According to Longobardo, the company’s European clients canceled all orders for the first quarter of 2026 after learning they would need to pay an additional CBAM charge of $60–90 per ton of products.
“In Q1 2026, we were supposed to ship about 300,000 tons of products to Europe, and these orders were completely canceled. For our plant, this is like a knockout. It’s lost scarce foreign currency, unpaid taxes and fees, and job cuts. We cannot simply replace these orders. The issue isn’t just lost time. On other markets, our products are uncompetitive due to high production costs and expensive logistics,” the AMKR CEO said.
In 2026, the company planned to export 1.25 million tons of metal products to Europe, almost half of its planned production volume. Therefore, Longobardo said, the full implementation of CBAM has already guaranteed a block on nearly half of the company’s metallurgical output in 2026.

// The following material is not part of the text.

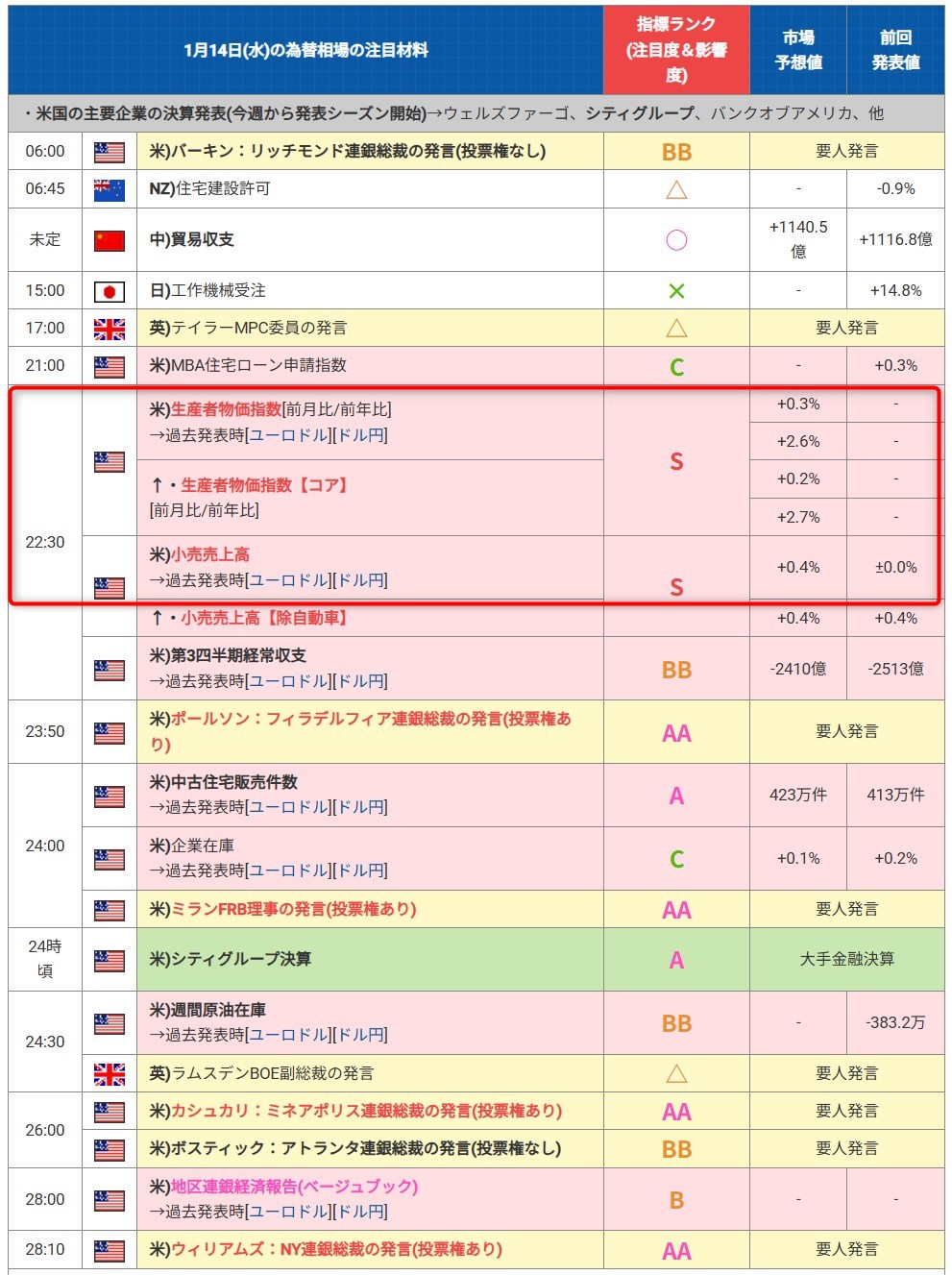Open the 地区連銀経済報告(ベージュブック) link
The width and height of the screenshot is (952, 1275).
tap(294, 1187)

He noted that the introduction of the carbon tax in the EU and the consequent loss of the European market caused the shutdown of the blooming mill, one of AMKR’s units producing billets for long products. Later, the company also announced the suspension of operations at the Foundry and Mechanical Plant. These decisions affected more than 3,000 AMKR employees.
Longobardo emphasized that the enterprise currently lacks the resources to immediately switch to “green” production because all funds accumulated for modernization before the full-scale war were spent covering losses caused by Russia’s aggression against Ukraine. He called on the European Commission to consider the extremely difficult conditions under which Ukrainian companies operate and to revise its decision, granting Ukraine at least a three-year delay in CBAM implementation.

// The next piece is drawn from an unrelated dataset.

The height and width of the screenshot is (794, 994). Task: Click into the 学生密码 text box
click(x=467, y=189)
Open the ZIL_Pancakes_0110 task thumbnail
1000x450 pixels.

“ArcelorMittal Kryvyi Rih has already lost the European market. Lost it instantly. If Ukraine is not granted an exemption or delay, in five years Ukrainian metallurgists’ export opportunities to the EU will be permanently blocked,” said Mauro Longobardo.

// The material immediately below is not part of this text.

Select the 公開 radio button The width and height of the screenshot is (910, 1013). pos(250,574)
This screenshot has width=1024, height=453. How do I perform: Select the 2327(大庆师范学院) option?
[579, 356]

According to a GMK Center study presented at the roundtable, CBAM will lead to a 2.1% decline in Ukraine’s GDP by 2030 solely due to reduced iron and steel exports (including supply chains). Analysts predict the complete cessation of exports of long products and square billets from Ukraine by 2030, a 75% reduction in pig iron exports, and a 30% decline in flat-rolled steel exports. Losses from halted exports are estimated at $1.75 billion. Losing EU export opportunities will also negatively impact supply chain cooperation between Ukrainian and European businesses, as Ukrainian billets were previously supplied to rolling mills in the EU.